И все доносы, какие были на него скоплены (по делам Астрахани, Казани и прочим хворобам), тут же в печке спалили. Артемий Петрович сам кочергой золу разгреб, смеялся.
– Дурень! – сказал Самойлову. – Знаю я вашу подлую породу… У всех у вас по три дочки да жены с пузом…
И – вышел. Было ему хорошо. Даже дышать стало легче. Главный враг его, Ягужинский Пашка, ныне в Берлине – заброшен. Остерман, супостат вестфальский, за двором в Питер поволочился. А вот он, губернатор и дипломат бывый, на Москве при лошадках остался.
Большой пост! Что есть лошадь? Лошадь есть всё…
Не будь лошади – не вспашет мужик пашенки (вот и голодай); не будь коня – нечем снарядить кавалерию добрую (и поражен в битве будешь). А что охота?
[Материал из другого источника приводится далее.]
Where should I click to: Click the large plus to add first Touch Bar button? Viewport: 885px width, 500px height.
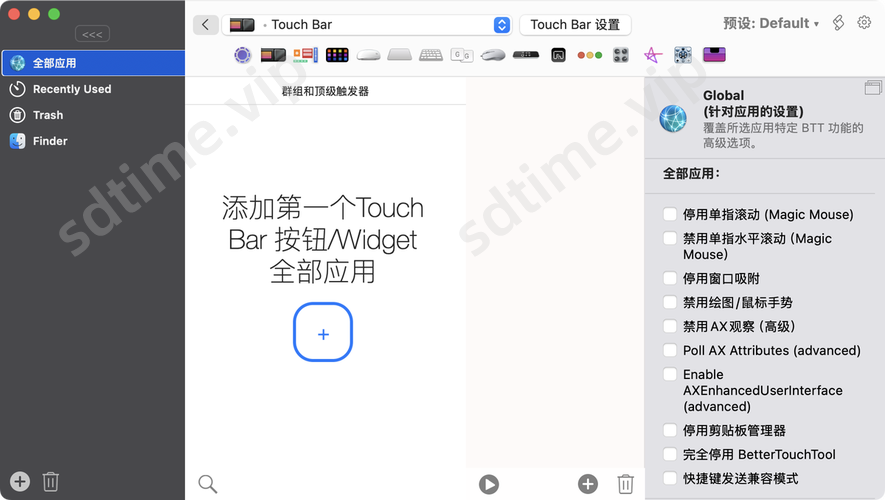323,332

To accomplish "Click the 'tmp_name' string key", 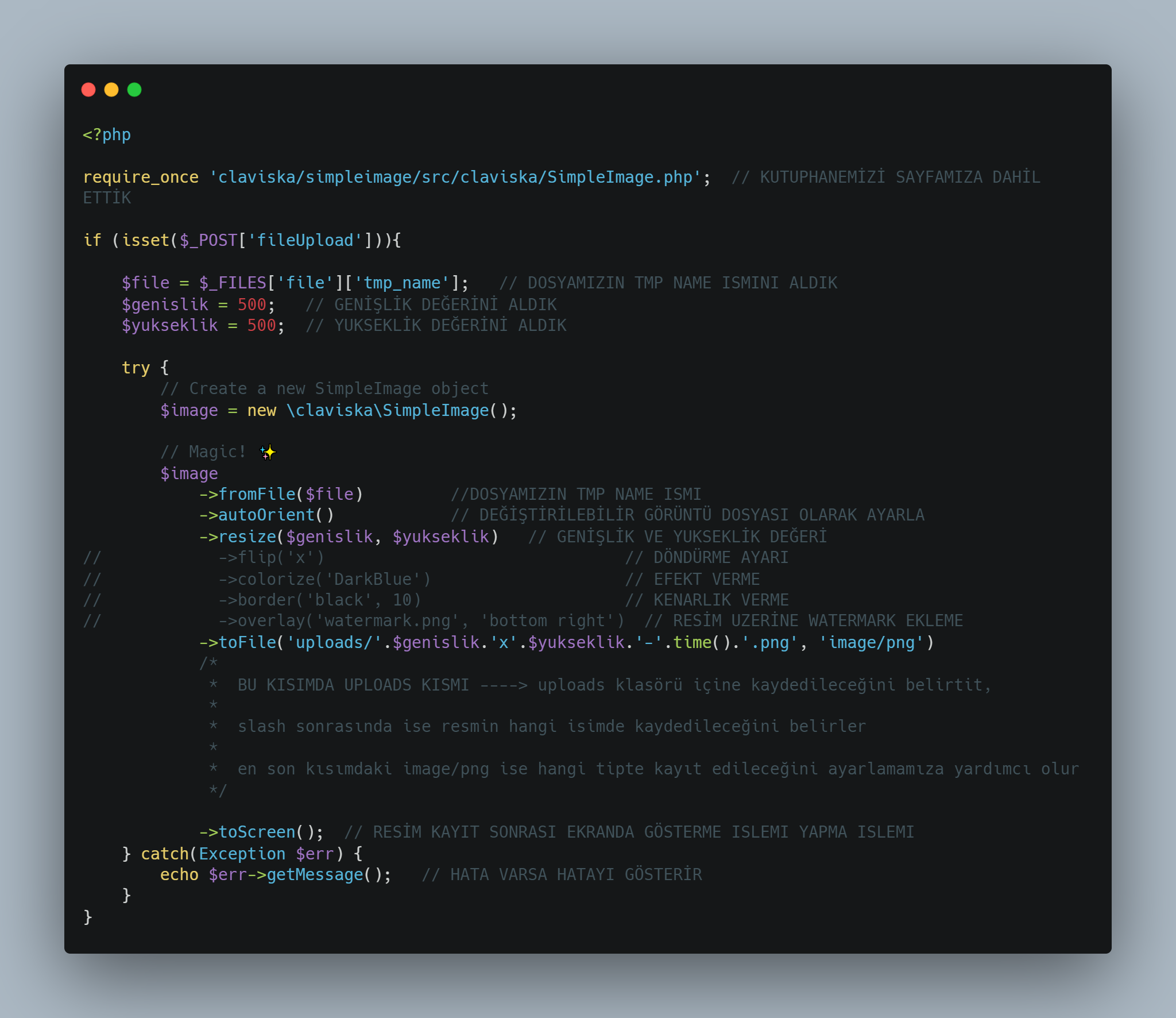I will pyautogui.click(x=402, y=283).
А что почта? А что дороги? В гости, ведь если подумать здраво, и то без лошади не сунешься.
Вот и выходит, что лошадь – мощь и краса государства!
Зимою Волынский открыл на Москве особую Комиссию для рассмотрения порядка в делах коннозаводских. Левенвольде – лодырь. Ему бы по бабам ходить да в карты понтировать. Такие люди всегда поздно встают. А вот Волынский в пять часов утра (еще темно было) открыл ту Комиссию торжественно. И кого выбрали в президенты? Конечно, его и выбрали президентом Комиссии.